In some parts of Zambia, solar water supply projects have already begun producing an inspiring story that suggests a lot of hope for the Water Sector.
Recently, the Government commissioned a K2 million plus solar water system in Pemba district of Southern Province.
Build by World Vision, it aims to increase access to clean water.
In February 2018, Konkola Company Mines (KCM) and Davies and Shirtliff partnered to complete a US$120,000 solar water project in Kalilo Kabungo, a village in the northern outskirts of Chingola.
The projected is said to have benefited about 16,000 residents who previously had to trek miles in order to draw water from the Kafue River.
Such partnerships are worth emulating by both the Ministry of Water and all water utility companies in Zambia.
The water sector should in fact actively seek partnerships with other stakeholders already implementing such projects.
For a commercial utility like Lukanga Water and Sewerage Company (LgWSC), the cost of water production and distribution partly hampers its expansion.
Speaking recently during a boot camp facilitated by Davis and Shirtliff in Kabwe, LgWSC managing director, Mushany Kapusana revealed that embracing solar pumping solutions will help to boost and expand its service provision for a much more sustainable future.
“With continued advances in solar water pumping technology, LgWSC views solar pumping as a better alternative solution to boost water supply in all its service areas in the next five years” the Mr.
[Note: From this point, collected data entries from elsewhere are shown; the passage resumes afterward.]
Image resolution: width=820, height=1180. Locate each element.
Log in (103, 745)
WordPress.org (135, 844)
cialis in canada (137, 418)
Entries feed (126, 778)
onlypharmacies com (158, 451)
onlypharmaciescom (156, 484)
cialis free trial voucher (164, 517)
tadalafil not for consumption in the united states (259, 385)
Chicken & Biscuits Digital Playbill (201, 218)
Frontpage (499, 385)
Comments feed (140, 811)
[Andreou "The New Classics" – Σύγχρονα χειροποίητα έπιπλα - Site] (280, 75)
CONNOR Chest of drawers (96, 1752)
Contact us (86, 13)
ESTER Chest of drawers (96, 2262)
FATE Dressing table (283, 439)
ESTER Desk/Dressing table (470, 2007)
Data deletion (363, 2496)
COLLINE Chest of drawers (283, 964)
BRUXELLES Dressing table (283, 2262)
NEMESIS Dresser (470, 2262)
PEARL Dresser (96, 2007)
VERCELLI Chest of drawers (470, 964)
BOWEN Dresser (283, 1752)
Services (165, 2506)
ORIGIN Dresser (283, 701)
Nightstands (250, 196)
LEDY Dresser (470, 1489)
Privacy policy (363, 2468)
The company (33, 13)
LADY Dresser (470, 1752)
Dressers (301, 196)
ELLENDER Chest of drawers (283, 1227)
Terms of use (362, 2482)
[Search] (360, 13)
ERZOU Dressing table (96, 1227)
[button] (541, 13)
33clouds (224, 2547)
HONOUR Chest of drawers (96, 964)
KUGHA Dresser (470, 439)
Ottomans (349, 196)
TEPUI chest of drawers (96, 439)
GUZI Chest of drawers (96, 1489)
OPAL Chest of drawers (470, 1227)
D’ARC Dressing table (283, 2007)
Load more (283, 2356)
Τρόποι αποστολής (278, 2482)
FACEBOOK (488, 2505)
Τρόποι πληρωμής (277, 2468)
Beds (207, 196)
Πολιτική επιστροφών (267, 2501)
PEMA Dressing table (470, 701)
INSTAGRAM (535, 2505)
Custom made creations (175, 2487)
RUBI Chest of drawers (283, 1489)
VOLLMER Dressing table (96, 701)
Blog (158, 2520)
Kapusana said.
He said the company is looking to work with world class partners that would see to it that they provide solutions tailored to its current needs.
Davis and Shirtliff commercial manager, Liseli Mulele said LgWSC has an opportunity to learn from other solar projects his company has implemented in Zambia and other parts of Africa.
Mr Mulele cited several large-scale solar projects both in Zambia and in the region that have been successfully executed, and have provided significant power savings to the beneficiaries.
LgWSC is currently piloting a water solar project in Chibombo as a prelude to similar mini scale projects it’s scheduled to embark on in future.
Zambia has demonstrated there is a significant amount of solar energy that water commercial utilities could begin to harness, even on small scale.
That will have a ripple effect on the attainment of Sustainable Development Goal (SDG) number six, which advocates for water and sanitation for all by the year 2030.
The author is Lukanga Water and Sewerage Company communications officer.